Here’s the cake that Katie made for me this year. I knew she was to be my wife when she made me my first birthday cake back in June, 1998, as this also marked the return of celebratory birthdays to my life.
This year’s cake was a yellow cake with chocolate butter-cream frosting and the fancy decorations seen here. There’s also a closeup of the “31”
from the top of the cake over on Flickr.
I’ve got some other pictures of cakes from years past that I’ll upload at some point shortly. The carrot cake from 2003 still takes the.. umm.. cake for best decorations, and Katie’s carrot cake will truly mess you up (in a good way).
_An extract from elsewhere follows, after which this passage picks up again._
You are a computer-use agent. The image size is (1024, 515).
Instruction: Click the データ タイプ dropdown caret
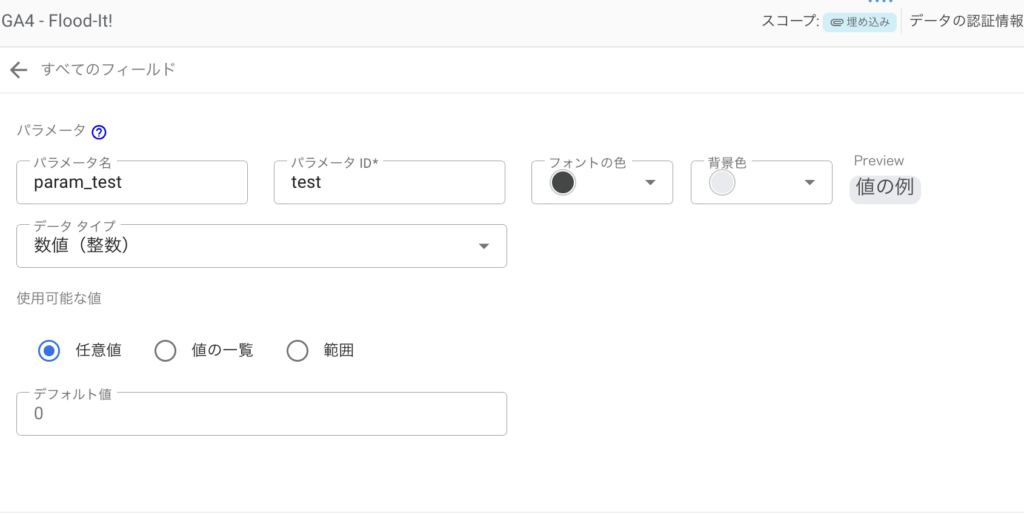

On this last day of 30, I headed on up to the DMV to renew my license as it expires at midnight tonight. I’ve got three words for you: TEN MINUTES FLAT. Well, maybe even less. I couldn’t believe it actually.
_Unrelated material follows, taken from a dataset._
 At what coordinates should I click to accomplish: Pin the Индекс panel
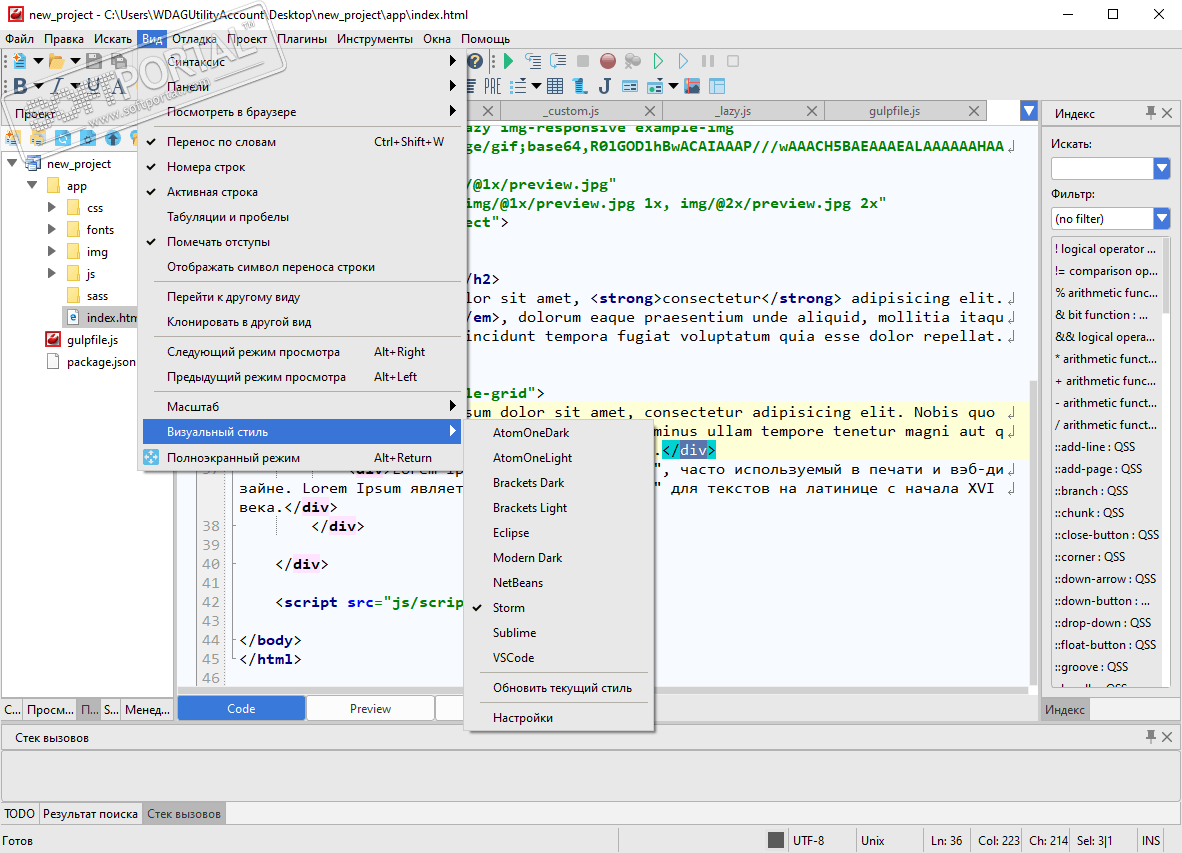point(1150,114)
I rolled into a somewhat crowded parking lot with a few hours to spare before my next committment (which was actually cancelled prior to leaving the house, but since I had planned for it, we’ll pretend it still existed) and I got a chill that I’d be there for the entire time.
Here’s how it went down:
- Enter building and greet receptionist
- Get given a ticket and instructed to proceed to Window Two
- Arrive at Window Two and complete last two lines of mostly-filled-out paperwork
- Pay the $23 that it takes to renew your license for two years. This was actually, I think, the longest step in the process, as the guy behind Window Two had to dig for a moment to find change
- Step to the camera area (10 feet away), check my hair, look at Betty Boop while the man from behind Window Two snaps my picture
- Sit in the sort-of comfy chairs next to the camera area and begin reading Business Week online on my Treo
- About a half-sentence later a woman behind the desk in the camera area calls my name and hands me my new license
- Walk out the door of the DMV
In and out in less than ten minutes flat. Completely amazing.